Lithuania’s life sciences sector continues its remarkable rise on the global stage, the upcoming Life Sciences Baltics event on September 20-21, 2023, beckons as a prime opportunity to explore this thriving ecosystem. Here, we present six key insights that unveil the essence of life sciences in Lithuania, where scientific excellence, top-tier talent, and entrepreneurial spirit converge to foster groundbreaking biotech solutions.
Accelerating faster than almost anywhere else in Europe, the Lithuanian life sciences sector has demonstrated a tremendous growth rate over the last decade. Since 2010, the sector’s revenue has grown 11-fold. According to the Lithuanian Biotechnology Association, the revenue of the sector’s companies increased by almost 37% between 2020 and 2021, from 1.9 billion to 2.6 billion EUR.

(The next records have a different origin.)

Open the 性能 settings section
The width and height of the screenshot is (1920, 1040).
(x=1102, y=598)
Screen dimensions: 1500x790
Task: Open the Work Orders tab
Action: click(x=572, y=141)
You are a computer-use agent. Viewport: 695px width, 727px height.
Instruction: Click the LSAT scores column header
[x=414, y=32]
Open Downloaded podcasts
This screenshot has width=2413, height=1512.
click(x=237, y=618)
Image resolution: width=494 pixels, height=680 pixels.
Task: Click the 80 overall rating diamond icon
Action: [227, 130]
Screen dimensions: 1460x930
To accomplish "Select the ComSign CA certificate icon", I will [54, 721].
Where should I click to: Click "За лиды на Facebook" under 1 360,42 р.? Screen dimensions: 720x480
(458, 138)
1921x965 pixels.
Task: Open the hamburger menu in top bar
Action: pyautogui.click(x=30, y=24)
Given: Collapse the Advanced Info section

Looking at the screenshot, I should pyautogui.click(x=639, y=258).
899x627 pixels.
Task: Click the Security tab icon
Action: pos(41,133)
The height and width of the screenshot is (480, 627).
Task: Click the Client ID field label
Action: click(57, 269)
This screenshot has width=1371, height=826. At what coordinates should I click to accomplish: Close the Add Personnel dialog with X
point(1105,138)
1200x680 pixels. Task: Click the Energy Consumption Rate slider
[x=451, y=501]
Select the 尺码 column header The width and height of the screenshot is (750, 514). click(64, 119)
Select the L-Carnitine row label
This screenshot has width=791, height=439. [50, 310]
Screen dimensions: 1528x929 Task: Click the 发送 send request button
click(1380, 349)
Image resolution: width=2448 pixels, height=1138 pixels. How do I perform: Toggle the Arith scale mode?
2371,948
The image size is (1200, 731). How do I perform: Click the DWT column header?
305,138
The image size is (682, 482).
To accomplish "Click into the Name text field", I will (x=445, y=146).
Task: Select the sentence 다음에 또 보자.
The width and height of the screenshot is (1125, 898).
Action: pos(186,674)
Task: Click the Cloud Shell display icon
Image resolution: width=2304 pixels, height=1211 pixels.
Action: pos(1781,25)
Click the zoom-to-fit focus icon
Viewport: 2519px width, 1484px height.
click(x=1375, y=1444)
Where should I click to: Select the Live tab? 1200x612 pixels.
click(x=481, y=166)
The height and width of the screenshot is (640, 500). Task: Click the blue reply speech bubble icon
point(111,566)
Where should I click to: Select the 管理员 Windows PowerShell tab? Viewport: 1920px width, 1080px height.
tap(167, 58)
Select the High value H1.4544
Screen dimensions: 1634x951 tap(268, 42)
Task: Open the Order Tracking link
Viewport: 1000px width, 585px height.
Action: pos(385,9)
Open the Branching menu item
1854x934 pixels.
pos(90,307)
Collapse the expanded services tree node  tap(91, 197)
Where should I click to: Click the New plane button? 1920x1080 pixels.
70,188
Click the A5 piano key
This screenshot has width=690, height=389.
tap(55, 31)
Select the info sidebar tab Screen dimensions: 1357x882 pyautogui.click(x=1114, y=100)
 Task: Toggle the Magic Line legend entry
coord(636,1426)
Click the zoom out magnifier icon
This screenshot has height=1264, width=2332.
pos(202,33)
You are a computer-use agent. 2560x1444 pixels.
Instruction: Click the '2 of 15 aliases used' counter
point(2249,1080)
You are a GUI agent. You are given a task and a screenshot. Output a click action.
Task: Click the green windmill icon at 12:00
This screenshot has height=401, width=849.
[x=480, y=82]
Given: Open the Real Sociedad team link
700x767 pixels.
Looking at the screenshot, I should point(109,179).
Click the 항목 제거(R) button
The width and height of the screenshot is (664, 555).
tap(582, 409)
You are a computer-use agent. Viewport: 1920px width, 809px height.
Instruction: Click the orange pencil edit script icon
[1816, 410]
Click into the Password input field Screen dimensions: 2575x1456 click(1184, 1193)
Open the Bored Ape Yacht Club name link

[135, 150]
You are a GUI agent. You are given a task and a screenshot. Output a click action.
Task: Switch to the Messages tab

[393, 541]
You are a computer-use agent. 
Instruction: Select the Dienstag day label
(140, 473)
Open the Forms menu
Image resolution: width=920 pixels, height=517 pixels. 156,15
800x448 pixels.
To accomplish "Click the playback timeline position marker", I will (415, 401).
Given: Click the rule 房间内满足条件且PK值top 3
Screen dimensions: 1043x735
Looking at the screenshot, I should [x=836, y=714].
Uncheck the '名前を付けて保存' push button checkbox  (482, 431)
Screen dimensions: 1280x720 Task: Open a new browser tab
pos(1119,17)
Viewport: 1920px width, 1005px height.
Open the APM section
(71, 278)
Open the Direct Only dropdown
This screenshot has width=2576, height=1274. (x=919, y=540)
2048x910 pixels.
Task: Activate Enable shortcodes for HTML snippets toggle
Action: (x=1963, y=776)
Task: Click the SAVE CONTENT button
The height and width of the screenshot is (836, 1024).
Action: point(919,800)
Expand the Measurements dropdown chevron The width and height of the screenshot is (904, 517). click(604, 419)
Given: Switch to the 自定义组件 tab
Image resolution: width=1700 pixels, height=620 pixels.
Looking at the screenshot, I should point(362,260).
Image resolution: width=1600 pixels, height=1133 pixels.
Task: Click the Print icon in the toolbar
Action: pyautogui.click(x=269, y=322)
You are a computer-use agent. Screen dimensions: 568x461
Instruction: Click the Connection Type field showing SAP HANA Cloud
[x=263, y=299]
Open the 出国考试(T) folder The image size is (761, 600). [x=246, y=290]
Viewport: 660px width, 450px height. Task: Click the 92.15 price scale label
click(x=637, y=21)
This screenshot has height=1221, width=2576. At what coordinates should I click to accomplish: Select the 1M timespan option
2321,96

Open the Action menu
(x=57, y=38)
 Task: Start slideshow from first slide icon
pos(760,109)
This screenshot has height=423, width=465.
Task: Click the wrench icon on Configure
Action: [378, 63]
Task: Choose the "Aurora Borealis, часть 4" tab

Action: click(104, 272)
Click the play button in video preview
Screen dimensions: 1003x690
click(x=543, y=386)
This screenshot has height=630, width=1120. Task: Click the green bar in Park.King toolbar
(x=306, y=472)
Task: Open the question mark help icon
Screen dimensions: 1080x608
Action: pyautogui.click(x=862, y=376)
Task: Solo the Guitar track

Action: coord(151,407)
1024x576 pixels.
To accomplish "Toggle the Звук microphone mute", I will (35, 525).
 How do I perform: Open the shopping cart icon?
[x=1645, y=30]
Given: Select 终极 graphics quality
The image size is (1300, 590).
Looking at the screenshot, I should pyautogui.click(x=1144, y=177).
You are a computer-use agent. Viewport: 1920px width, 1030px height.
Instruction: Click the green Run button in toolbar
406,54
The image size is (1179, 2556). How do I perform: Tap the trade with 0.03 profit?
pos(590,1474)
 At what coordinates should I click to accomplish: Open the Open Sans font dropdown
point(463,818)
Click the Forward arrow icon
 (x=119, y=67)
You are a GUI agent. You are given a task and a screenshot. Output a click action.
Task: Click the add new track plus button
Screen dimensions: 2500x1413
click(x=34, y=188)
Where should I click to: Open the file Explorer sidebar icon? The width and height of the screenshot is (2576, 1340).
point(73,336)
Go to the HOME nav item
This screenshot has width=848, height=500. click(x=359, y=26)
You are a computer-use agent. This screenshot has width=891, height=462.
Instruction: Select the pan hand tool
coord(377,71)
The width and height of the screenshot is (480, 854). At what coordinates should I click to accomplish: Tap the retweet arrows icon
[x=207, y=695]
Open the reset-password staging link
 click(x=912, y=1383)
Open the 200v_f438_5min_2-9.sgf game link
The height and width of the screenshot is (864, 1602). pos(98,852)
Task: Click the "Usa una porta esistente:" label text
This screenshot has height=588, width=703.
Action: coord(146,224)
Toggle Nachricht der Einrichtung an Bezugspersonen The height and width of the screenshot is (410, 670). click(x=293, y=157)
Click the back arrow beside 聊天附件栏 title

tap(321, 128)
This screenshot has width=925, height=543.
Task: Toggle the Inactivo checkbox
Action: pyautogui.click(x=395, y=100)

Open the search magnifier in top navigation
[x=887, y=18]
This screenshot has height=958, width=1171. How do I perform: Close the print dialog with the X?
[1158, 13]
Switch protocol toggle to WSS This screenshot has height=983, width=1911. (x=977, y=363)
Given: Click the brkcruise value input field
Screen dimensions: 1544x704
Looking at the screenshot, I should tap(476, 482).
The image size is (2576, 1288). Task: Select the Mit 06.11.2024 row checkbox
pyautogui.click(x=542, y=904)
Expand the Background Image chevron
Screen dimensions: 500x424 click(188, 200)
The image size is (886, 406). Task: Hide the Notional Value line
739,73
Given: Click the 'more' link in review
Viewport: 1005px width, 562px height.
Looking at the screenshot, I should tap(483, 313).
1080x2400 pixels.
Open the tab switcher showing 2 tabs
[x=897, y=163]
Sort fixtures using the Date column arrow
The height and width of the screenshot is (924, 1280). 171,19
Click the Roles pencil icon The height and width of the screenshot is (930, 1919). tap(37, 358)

A result of a decade’s worth of fast-paced growth, the life sciences industry currently generates around 2.5% of Lithuania’s GDP. Lithuania hopes to maintain this momentum – life sciences is among the country’s priority economic sectors, receiving considerable attention and support from governmental institutions and decision makers. These efforts aim to increase the sector’s GDP contribution to 5% by 2030.
Renowned gene editing research
Lithuania is home to some of the biggest innovators of gene editing – a technology with the potential to prevent illnesses such as cancer and HIV. Prof. Virginijus Šikšnys and his team at Vilnius University have laid the foundation for CRISPR Cas9 “genetic scissors”, and today the country is making waves in different applications of this trailblazing technology. A prominent hotspot of this research is the European Molecular Biology Laboratory (EMBL) Partnership Institute at VU Life Sciences Center, which hosts 6 laboratories working on targeted genome modification.
The high calibre of academic research in Lithuania is reflected by international recognition. For instance, Dr Stephen Knox Jones Jr, a biochemist at the EMBL Partnership Institute, and his team have recently received a 1.2 million EUR grant from the European Research Council for a project aiming to improve gene editing techniques.
With its long-standing life sciences expertise and a vast pool of scientific talent, Lithuania has attracted a number of big-scale biotech investors. The prominent multinational life sciences players that have established manufacturing and R&D presence here include the Israeli pharmaceutical giant Teva and the US-headquartered Thermo Fisher Scientific, the world’s biggest scientific equipment and services provider.
Over 400 companies operate in the life sciences sector in Lithuania. Global biotech giants aside, the sector is home to some promising life sciences startups. Among the best known are CasZyme, which develops CRISPR-based molecular tools for gene editing, Atrandi Biosciences, which commercialises droplet microfluidics technology for next-gen single cell analysis, and Genomika, which is pioneering data storage using DNA molecules. Atrandi Biosciences and Genomika have both recently attracted significant funding, raising 4.5 million EUR and 5 million EUR respectively to accelerate product development.
Strong talent pipeline
Despite being a country with a population of only 2.8 million, Lithuania has no shortage of talented life sciences professionals. More than 15,000 specialists work in the sector – a number that is growing every year thanks to six universities offering biotech-related study programmes.
Arguably, Lithuania’s biggest hothouse for life sciences talent is the Life Sciences Centre of Vilnius University. A central feature in the country’s research landscape, the LSC is a 1,500-strong team of budding and experienced scientists alike, including over 1,000 students of all academic levels and more than 140 PhDs.